“Biden’s $1.9 Trillion ‘Relief Package’ Is Short on Relief for Struggling Families
As usual, the government looks after itself first.
Tuesday, March 2, 2021 by Antony Davies and James R. Harrigan
The 2020 election and all the foolishness that came with it seem to have left the Republican Party timid. This is a pretty typical turn of events for the first 100 days of a new presidential administration, but it seems the GOP is taking this to the next level. The Republicans are offering only token resistance to President Biden’s stimulus plan, and he seems more than ready to take advantage of their disarray.
Biden is driving his stimulus plan—a plan that features all the worst ideas of an unshackled Democratic party—through Congress with relative ease. The Republican party seems uninterested, or maybe even unable, to offer any kind of meaningful resistance.
What are the hallmarks of the president’s stimulus plan? He proposes a payment of $250 per child per month, which yields around $3,500 per eligible household per year. For a one child household, that’s almost the same as what the earned income tax credit would yield.
If the government only cut checks to the poorest one-third of households, each would receive almost $50,000.
The EITC is not a rebate, but a credit. People get it regardless of whether they paid taxes in the first place. For example, a person who owes $4,000 in federal income taxes before the EITC, and receives a $3,500 EITC, will only owe the IRS $500. Meanwhile, a person who owes $1,000 before the EITC, and receives a $3,500 EITC will get a check from the IRS for $2,500. The EITC isn’t designed to reduce people’s taxes; it’s designed to give them money.
President Biden estimates that his plan, which would approximately have the same effect as doubling the EITC, will cost around $2 trillion. And on this point the Republicans are derelict. If even one of them had an ounce of curiosity and access to a calculator, he would be able to figure out that for $2 trillion, the government could cut a check to every household in the US for more than $16,000. If the government only cut checks to the poorest one-third of households, each would receive almost $50,000.
Only a politician could design a program to cost as much as giving every poor household $50,000 and have it actually give every poor household far less. It should be clear that this sort of thing is designed at least as much to empower the government as it is to provide relief to people in financial distress. As usual, the government looks after itself first.
Given that state and local governments have forced businesses to close, a government handout might be the second-best option (next to allowing businesses to reopen). But the stimulus doesn’t come for free. Someone must pay the $2 trillion price tag, so it’s important that we keep our eyes open with this level of spending.
The fact is that corporations don’t pay taxes and never have. Corporations collect taxes.
President Biden says “corporations” and “the rich” will pay. In this he takes his place in a long line of Democratic politicians willing to spin this lie.

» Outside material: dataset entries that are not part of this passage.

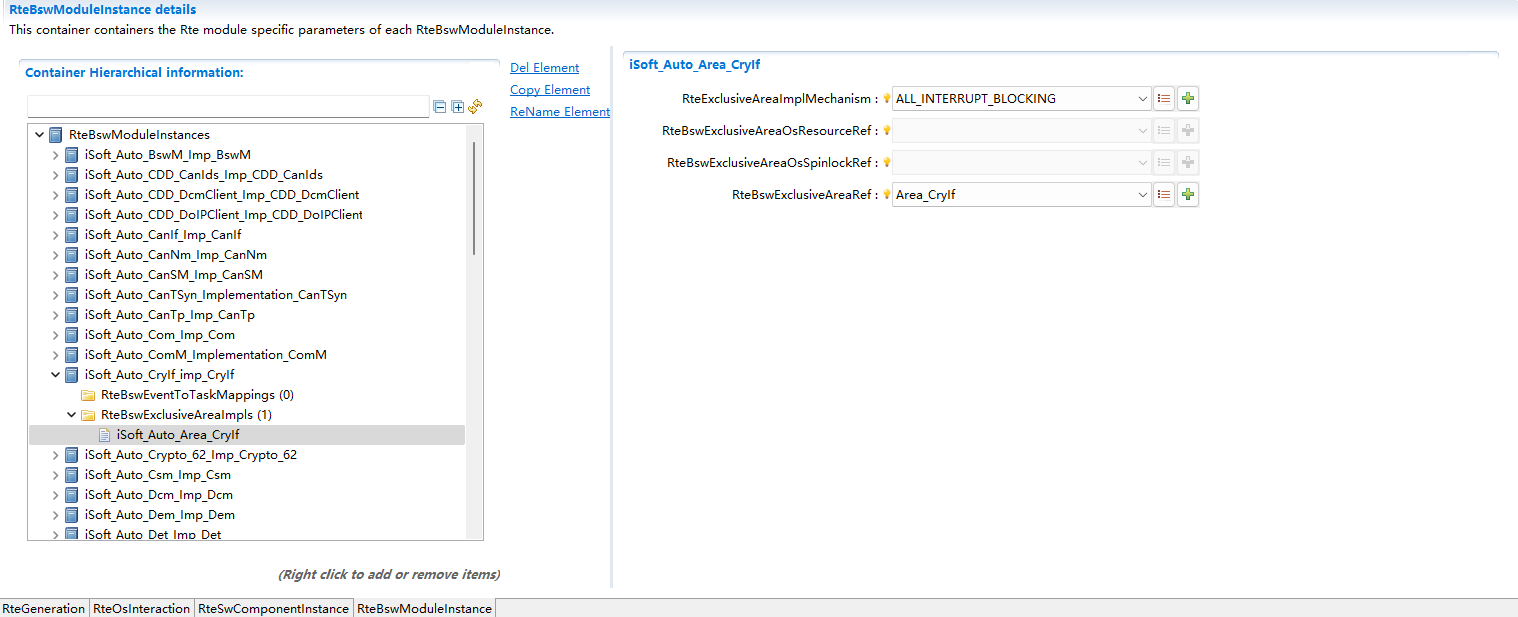Image resolution: width=1518 pixels, height=617 pixels.
Task: Click the collapse-all icon above the tree
Action: (x=440, y=107)
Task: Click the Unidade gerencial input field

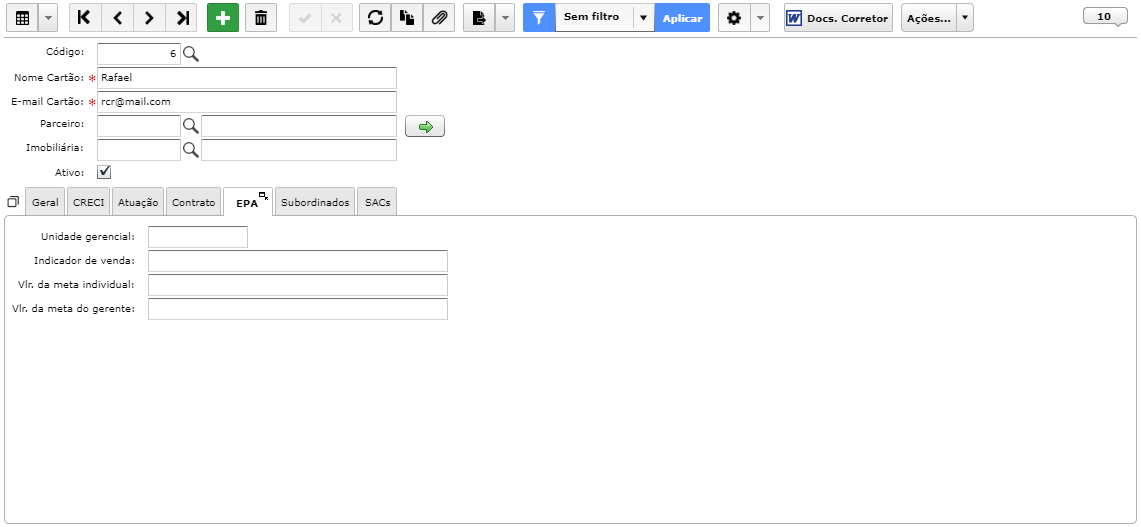Action: pos(198,237)
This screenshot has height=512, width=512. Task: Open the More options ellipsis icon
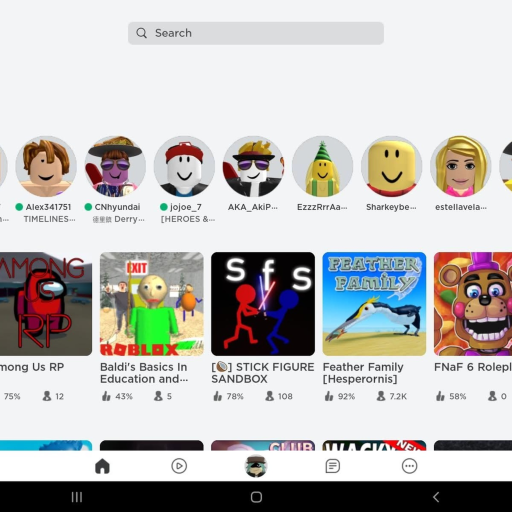click(409, 466)
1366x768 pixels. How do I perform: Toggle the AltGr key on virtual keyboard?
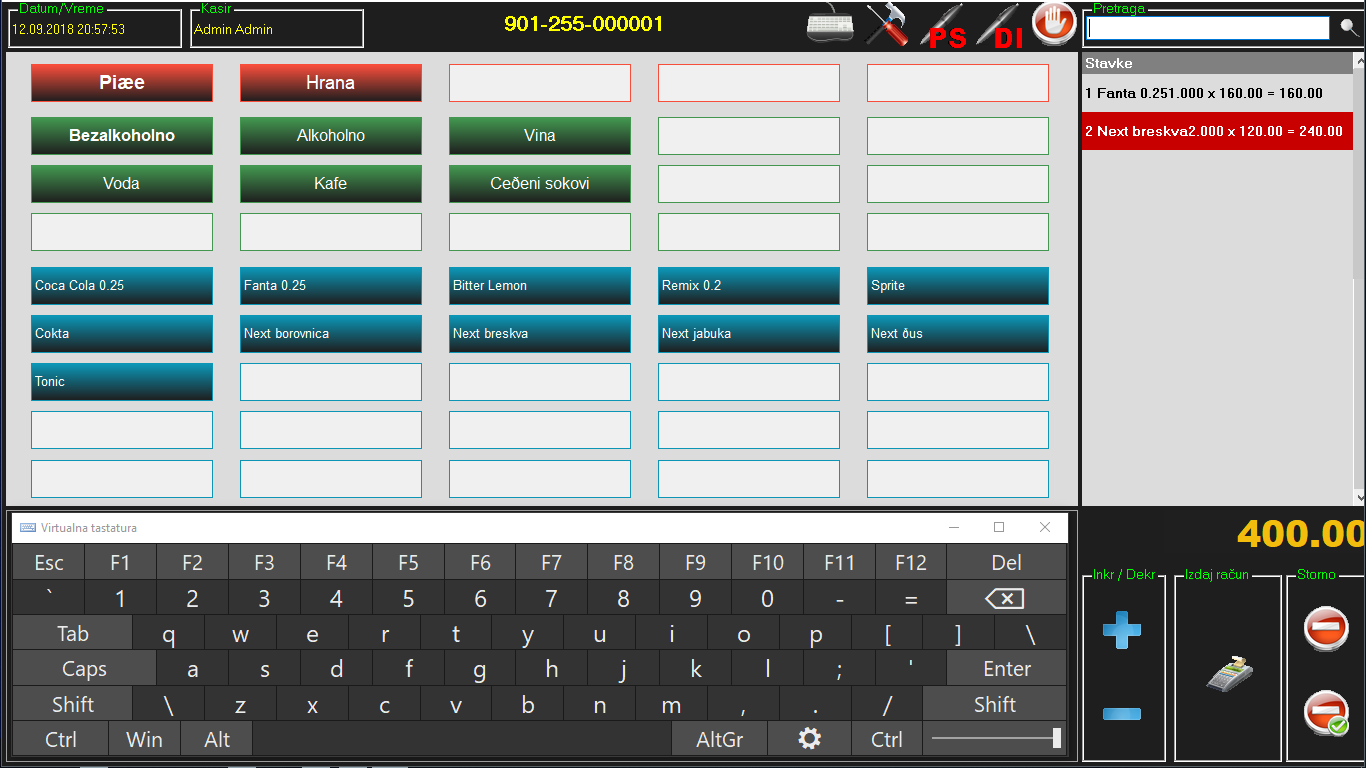[x=720, y=739]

In 2019, the richest 1 percent earned around $2.5 trillion and paid around 30 percent of that in federal taxes. That’s $750 billion. Doubling the one-percent’s taxes wouldn’t even raise half of what Biden’s stimulus will cost.
As much as people like to talk about the rich paying “their fair share,” no reasonable person believes that politicians stand a chance of coming close to doubling the one-percent’s taxes.
First, too many politicians belong to the one-percent themselves. Second, more than 35 percent of federal income tax revenues come from the one-percent already. Trying to squeeze more out of them sends a strong signal to budding entrepreneurs to think twice before laying their lives on the line in pursuit of new ideas, new products, and new businesses—better to flee to the safety of working for someone else. Imagine what our lockdown would have looked like if Jeff Bezos had decided to do that. There goes Amazon.
And raising taxes on corporations is really a bait-and-switch that politicians trot out often. Why? Because they know that voters will not pay attention nearly enough to see how they are being lied to.
The fact is that corporations don’t pay taxes and never have. Corporations collect taxes. When politicians raise taxes on corporations, the corporations turn right around and either raise customers’ prices, cut workers’ compensations, reduce investors’ returns, or do some combination of all three. There is no other way to pay for the increased taxes.
So who ultimately pays? Customers, workers, and investors (including virtually all workers with pensions or IRAs). Voters don’t pay close attention, and politicians know it. So the American people buy the rhetoric and play their part in the show, chanting “tax the rich,” never realizing they are really calling for higher taxes on themselves.
Until it was their time at bat, the GOP was all about fiscal prudence.
The past four years were likely as much of a nightmare for mainstream Republicans as they were for Democrats. But it’s time for Republicans to shake it off and get to the business of offering viable alternatives.
Until it was their time at bat, the GOP was all about fiscal prudence. If it takes them being out of office to take up the charge against deficit spending, perhaps we’d all be better off if they remained out of office. But regardless of who wins and who loses the next election, or the one after that, or the one after that, someone will have to wake up and deal with our massive spending problem.
Dr. Antony Davies is the Milton Friedman Distinguished Fellow at FEE, associate professor of economics at Duquesne University, and co-host of the podcast, Words & Numbers.